European Antecedents, Latin America Background


The assigning of godparents takes place when a couple selects another couple as sponsors for their child. The couple that accepts the invitation is then responsible for protecting the child and obliged to provide for the physical and spiritual needs of the infant, as well as religious instruction if the parents are absent. Thus, godparents are substitute parents and assume their responsibilities as needed, incorporating their new roles within the extended family (López 1999; Keefe, Padilla, and Carlos 1979).

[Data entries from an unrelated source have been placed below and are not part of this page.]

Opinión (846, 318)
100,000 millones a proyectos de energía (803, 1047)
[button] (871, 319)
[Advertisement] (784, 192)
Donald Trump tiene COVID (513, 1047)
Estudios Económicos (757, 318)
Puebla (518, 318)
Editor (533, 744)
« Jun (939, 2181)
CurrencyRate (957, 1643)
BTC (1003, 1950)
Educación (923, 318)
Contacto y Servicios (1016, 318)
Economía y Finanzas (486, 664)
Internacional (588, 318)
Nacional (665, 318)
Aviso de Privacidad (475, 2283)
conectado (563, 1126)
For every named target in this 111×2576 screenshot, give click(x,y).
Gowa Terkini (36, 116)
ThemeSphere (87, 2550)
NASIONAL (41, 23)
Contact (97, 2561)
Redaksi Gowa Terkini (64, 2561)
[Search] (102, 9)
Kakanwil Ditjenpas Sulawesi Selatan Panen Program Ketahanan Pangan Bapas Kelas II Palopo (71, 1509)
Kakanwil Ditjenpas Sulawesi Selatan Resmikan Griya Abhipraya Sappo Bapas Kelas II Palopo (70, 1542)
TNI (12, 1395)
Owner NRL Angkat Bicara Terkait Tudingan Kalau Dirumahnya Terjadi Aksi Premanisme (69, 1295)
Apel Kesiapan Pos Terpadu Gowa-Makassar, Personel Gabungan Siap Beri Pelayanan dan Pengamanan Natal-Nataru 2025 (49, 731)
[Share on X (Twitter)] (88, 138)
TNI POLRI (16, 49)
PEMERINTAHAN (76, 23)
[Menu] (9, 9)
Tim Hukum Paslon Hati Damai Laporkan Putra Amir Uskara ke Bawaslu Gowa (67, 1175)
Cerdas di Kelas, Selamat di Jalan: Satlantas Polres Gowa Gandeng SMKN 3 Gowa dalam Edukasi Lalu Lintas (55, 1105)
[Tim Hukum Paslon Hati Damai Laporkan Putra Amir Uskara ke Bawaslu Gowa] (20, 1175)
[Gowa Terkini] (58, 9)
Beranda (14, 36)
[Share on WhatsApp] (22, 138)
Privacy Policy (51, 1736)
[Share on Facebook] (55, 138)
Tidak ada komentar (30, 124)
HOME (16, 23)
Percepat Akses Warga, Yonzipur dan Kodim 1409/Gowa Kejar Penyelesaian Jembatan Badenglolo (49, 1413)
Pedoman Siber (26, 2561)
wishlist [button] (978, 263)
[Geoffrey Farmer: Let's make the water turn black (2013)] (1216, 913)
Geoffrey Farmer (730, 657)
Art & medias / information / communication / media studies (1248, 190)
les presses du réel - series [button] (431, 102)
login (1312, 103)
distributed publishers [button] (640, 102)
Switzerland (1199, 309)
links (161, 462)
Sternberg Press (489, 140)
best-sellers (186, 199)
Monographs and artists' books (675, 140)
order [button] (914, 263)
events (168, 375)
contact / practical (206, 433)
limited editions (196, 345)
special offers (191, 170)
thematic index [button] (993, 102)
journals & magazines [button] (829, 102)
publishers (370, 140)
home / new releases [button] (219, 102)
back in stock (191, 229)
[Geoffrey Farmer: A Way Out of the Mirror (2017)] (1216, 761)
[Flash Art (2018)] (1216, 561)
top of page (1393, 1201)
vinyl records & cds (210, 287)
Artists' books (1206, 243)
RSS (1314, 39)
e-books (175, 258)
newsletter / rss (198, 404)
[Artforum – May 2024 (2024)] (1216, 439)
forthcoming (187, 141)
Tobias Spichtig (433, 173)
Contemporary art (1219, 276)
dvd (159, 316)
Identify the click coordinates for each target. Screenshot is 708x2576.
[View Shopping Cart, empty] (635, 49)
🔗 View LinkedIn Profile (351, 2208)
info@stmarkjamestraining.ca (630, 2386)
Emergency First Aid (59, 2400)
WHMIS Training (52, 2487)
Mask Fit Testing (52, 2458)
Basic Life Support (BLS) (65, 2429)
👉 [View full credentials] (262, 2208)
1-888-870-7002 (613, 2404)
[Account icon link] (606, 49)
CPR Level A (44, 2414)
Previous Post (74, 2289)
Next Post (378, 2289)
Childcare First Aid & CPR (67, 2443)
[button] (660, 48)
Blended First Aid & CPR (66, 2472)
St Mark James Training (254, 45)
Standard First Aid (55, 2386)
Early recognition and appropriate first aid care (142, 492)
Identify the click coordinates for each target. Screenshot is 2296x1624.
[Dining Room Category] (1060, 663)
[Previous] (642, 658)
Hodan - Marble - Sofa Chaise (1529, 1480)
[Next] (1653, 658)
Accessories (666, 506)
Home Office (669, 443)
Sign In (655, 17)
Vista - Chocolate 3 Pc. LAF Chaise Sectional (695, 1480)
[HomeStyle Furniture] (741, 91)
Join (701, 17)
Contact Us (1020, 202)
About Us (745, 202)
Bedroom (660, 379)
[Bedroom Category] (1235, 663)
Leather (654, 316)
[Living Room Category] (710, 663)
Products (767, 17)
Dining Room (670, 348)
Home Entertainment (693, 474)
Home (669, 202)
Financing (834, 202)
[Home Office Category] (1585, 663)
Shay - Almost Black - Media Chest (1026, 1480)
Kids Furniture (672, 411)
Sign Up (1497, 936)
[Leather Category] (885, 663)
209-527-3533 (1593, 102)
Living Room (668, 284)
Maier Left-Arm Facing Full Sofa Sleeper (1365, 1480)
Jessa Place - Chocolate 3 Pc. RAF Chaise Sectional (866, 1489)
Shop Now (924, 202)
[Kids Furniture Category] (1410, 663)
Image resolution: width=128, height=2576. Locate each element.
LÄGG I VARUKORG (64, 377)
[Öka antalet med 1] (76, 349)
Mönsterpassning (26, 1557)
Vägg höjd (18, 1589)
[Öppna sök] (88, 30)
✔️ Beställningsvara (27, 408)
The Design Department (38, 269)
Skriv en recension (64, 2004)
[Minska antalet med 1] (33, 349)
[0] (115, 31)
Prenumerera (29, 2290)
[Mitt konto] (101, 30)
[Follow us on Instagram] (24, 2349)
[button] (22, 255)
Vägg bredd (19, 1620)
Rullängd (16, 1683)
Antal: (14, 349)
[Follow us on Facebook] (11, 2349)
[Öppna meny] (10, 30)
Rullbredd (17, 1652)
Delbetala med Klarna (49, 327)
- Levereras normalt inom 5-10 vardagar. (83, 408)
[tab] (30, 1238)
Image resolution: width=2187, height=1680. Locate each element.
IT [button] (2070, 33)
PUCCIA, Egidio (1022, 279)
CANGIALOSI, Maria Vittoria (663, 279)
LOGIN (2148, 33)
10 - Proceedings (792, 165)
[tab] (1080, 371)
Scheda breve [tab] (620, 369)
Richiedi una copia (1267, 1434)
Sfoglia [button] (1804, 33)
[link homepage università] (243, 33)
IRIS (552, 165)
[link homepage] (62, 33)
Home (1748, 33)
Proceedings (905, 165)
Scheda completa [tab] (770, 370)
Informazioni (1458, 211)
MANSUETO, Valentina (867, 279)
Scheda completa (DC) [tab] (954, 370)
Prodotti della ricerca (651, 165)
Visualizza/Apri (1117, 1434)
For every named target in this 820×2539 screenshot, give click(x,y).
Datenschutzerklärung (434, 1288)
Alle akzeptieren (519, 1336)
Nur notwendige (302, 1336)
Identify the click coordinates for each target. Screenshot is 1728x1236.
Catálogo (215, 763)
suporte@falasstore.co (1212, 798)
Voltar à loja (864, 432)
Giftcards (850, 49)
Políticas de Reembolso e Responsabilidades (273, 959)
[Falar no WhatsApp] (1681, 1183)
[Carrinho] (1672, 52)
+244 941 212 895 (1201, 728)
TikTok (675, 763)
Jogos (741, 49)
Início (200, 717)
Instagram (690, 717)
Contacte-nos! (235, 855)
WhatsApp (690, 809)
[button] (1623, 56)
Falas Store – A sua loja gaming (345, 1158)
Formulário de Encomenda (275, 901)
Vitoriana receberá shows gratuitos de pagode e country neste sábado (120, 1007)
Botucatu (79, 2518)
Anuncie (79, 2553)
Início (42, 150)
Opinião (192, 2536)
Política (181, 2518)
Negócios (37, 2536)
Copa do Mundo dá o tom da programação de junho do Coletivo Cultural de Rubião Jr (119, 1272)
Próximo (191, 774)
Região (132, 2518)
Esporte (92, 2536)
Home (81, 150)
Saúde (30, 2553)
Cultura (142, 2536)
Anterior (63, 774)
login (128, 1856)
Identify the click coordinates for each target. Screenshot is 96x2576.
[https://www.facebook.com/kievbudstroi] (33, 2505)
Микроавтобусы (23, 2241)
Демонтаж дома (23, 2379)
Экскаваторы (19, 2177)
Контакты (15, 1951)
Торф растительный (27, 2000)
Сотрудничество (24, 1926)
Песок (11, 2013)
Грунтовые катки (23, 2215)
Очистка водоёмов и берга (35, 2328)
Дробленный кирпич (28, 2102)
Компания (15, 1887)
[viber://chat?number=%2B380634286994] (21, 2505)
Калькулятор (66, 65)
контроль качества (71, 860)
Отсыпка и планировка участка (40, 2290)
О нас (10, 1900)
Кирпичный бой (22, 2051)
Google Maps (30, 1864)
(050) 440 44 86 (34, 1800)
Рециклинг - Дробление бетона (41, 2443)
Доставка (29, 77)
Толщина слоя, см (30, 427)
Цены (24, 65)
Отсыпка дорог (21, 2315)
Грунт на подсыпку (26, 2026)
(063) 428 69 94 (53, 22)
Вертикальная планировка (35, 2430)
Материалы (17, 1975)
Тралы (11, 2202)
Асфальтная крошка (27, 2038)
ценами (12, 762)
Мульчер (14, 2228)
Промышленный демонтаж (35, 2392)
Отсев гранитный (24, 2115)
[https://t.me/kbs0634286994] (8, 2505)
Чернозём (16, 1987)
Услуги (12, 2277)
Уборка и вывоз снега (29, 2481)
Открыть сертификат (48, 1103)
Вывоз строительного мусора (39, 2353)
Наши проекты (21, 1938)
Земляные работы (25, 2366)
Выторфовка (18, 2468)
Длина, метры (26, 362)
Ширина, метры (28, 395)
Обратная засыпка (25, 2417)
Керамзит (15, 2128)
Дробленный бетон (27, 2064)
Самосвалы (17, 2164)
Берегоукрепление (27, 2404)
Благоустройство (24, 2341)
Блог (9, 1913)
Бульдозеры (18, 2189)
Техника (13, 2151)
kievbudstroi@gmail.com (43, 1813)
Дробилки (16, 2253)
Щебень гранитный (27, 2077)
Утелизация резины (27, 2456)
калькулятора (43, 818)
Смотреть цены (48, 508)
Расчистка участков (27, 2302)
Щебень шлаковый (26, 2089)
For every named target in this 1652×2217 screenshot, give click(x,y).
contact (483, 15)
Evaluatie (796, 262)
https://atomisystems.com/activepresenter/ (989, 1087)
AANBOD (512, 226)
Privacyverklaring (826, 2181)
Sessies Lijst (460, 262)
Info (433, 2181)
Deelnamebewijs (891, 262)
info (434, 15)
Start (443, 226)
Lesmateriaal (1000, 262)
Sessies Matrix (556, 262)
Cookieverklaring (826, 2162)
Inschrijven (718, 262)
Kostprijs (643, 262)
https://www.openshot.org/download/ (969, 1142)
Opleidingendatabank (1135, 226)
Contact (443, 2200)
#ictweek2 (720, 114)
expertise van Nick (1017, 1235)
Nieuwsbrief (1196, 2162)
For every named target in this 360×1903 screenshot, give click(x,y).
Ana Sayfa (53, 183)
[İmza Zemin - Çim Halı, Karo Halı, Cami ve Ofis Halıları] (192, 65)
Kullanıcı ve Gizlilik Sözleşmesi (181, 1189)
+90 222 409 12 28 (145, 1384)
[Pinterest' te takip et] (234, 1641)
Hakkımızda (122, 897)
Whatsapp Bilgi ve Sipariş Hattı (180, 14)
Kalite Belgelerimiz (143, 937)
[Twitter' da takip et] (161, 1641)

The origin of godparenting is found in the religious institution of baptism. This ceremony, which usually takes place during the child's first year of life, is aimed at incorporating the child into the larger religious community and is commonly celebrated among Catholics. At the time of baptism, a priest, the child, the parents, and the godparents are present. Although parents customarily choose the godparents, if someone offers to be a godparent, the parents have a hard time not accepting. It is difficult to reject a godparenting request because the offer entails honor, security, social status, and economic well-being for the parties involved. To circumvent any offense derived from the selection process, the family sometimes unofficially has more than one pair of godparents.

Godparents and godchildren, as well as godparents and parents, are bound in a special spiritual kinship with well-established rights and obligations. In Mexico, for example, if the godchild gets sick, the godparents are supposed to take care of him or her, and if the child dies, the godparents prepare the grave (Rojas Gonzalez 1943). Also, frequent cooperation in moral and economic matters is expected. In addition, godparents should act as spiritual guides and authority in times of crisis or need (Pierson 1954). In the past, it was also customary for the children to kiss the hand of the godparents and accept their blessings.

The expectations of parents and godparents, based on the new kinship, have far-reaching consequences. The ground is set for the establishment of special relations as strong as any blood relationship (Rojas González 1943; Lewis 1951). The new relatives should not fight and should treat each other amiably and with respect. If the father dies, then the godfather should fix the corpse for burial, dig the grave (Magallón Junca 1966), and assume the responsibility of the godchild and its family, both spiritually and economically (Rojas González 1943).

The actual functions of godparenting have varied widely from its original purpose. The religious character has weakened and in many cases is confined to the initial baptism ceremony. However, as the religious significance declined, an important social link with many protective characteristics emerged. It has become important to choose godparents whose economic and social status enables them to fulfill their moral and spiritual responsibility to guide the children. Several functional concerns became stronger, creating different types of relationships. When families want to ensure their social position or expand their family network, they search for specific godparents who are more powerful than they are and will allow social climbing (vertical godparenting) (López 1999). At the same time, godparents may be selected from the same social class, a practice termed horizontal godparenting, which gives stability to the family (Foster 1969; Mintz and Wolf 1950). Another form of functional accommodation has been the creation of generational pairings when younger couples select older godparents to help them cope with the stress that accompanies the birth of a first child. Older, experienced godparents guide and reliably support the parents through this process.